My prescriptions were due for a refill, and I called them in yesterday. The pharmacist Tau is wonderful, knows all customers by name and really keeps an eye out for us, doing all sorts of helpful things the chain pharmacies really aren't in a position to do. You don't need a picture of the prescriptions themselves, but it was strangely exciting to do a little shopping!


My hair situation is unpleasantly out of control; this will help. (Usually they have electric hair clippers, they looked but there weren't any - the pharmacist is going to call me if they come in Monday's shipment. I ordered some on Amazon right away when I realized I had to cancel my upcoming haircut, but there are delays in shipment, and the situation is growing urgent....)

I've deliberately not been buying chips in my grocery deliveries - whereas I consider sugar a desirable and soothing luxury item, chips are just a recipe for mindless eating, and I do better not having them in the house. But this small bag will be a nice and appreciated treat!

The other big desiderata was a broom - I threw one away in last declutter but hadn't gotten around to replacing it. I don't mind cleaning but as well as not liking the noise of the vacuum cleaner (distressing to cats!), the way you have to lean over while vacuuming really jacks up my sensitive right lower back. So this is pretty exciting!

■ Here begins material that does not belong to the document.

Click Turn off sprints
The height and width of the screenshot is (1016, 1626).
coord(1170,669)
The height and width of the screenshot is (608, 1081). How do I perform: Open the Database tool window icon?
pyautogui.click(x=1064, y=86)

You will also deduce from the picture that Tau had masks behind the counter and sold me one of each kind, an N95 for if I end up needing to be around people for a little while and a washable cloth mask that may be lighter-weight for walking and running than the buffs I'm currently using.

(Actually decluttering is why I don't have any hair clips or ponytail holders either, or indeed a comb [I do own a hairbrush]; I've had short hair for the last few years and chucked all that stuff 2 summers ago when I was really getting the cupboards bare!)

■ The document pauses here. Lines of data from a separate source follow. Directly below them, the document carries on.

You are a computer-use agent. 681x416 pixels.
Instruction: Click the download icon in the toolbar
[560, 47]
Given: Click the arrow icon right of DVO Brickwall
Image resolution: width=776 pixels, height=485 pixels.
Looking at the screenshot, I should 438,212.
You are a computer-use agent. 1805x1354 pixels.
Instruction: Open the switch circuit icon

The other local store I love is Pet Market on West End. Ditto put in an order by phone yesterday and it came just after I got back from the pharmacy. I am glad to learn that they have added the option at checkout (they have my credit card saved in an account linked to my phone number so that I don't have to give it every time I place an ordeR) of giving a tip to the delivery person. So grateful for all of this help that makes things easier and safer for myself - I don't take it for granted. Necessities (two twenty-pound bags of unscented Jonny Cat litter) with a small additional complement of luxury!

Friday, April 10, 2020

NYC day 23

Big accomplishment for the day: a great conversation online with Nicholas Frank of the Rivard Report about The Duchess of Angus.

And a lot of Zoom appointments, and I am now so tired that I don't have it in me to write even a word more....

Thursday, April 09, 2020

NYC 21-22

It's end of day Thursday, that to-do list doesn't actually look too bad, at least if you forget that there are two important things at the bottom (the course release committee, the writing studies proposal) that need some quality attention from me, and I've got enough Zoom stuff on the schedule for tomorrow that I don't imagine I'm likely to make huge inroads. It is the best I can do, at any rate!

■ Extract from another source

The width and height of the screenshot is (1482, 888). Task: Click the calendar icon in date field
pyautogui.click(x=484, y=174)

Had a gloriously exciting thing this morning - my first online yoga session (one on one) with Susanne, my great teacher from the Oxford studio 3.5 years ago. Gonna have private sessions with her Thurs. and Fri. and join her Monday class as well, that will give me automatic willpower-free 3 yoga/week which will be very good. It's a really busy time of the school year even aside from the extra demands of the current situation, but I don't think that's putting on too much. Any time I'm NOT in NYC I find an amazing studio and go near-daily, but when I'm here I'm basically just too busy - and don't have an obvious one that covers all the bases right near me. Doing online private sessions may be my solution to the "but how do I do yoga regularly during a teaching semester?" conundrum....

This is Susanne's website. She's a really good teacher, and it's the kind of yoga I most like - gentle, strong, with much attention to alignment.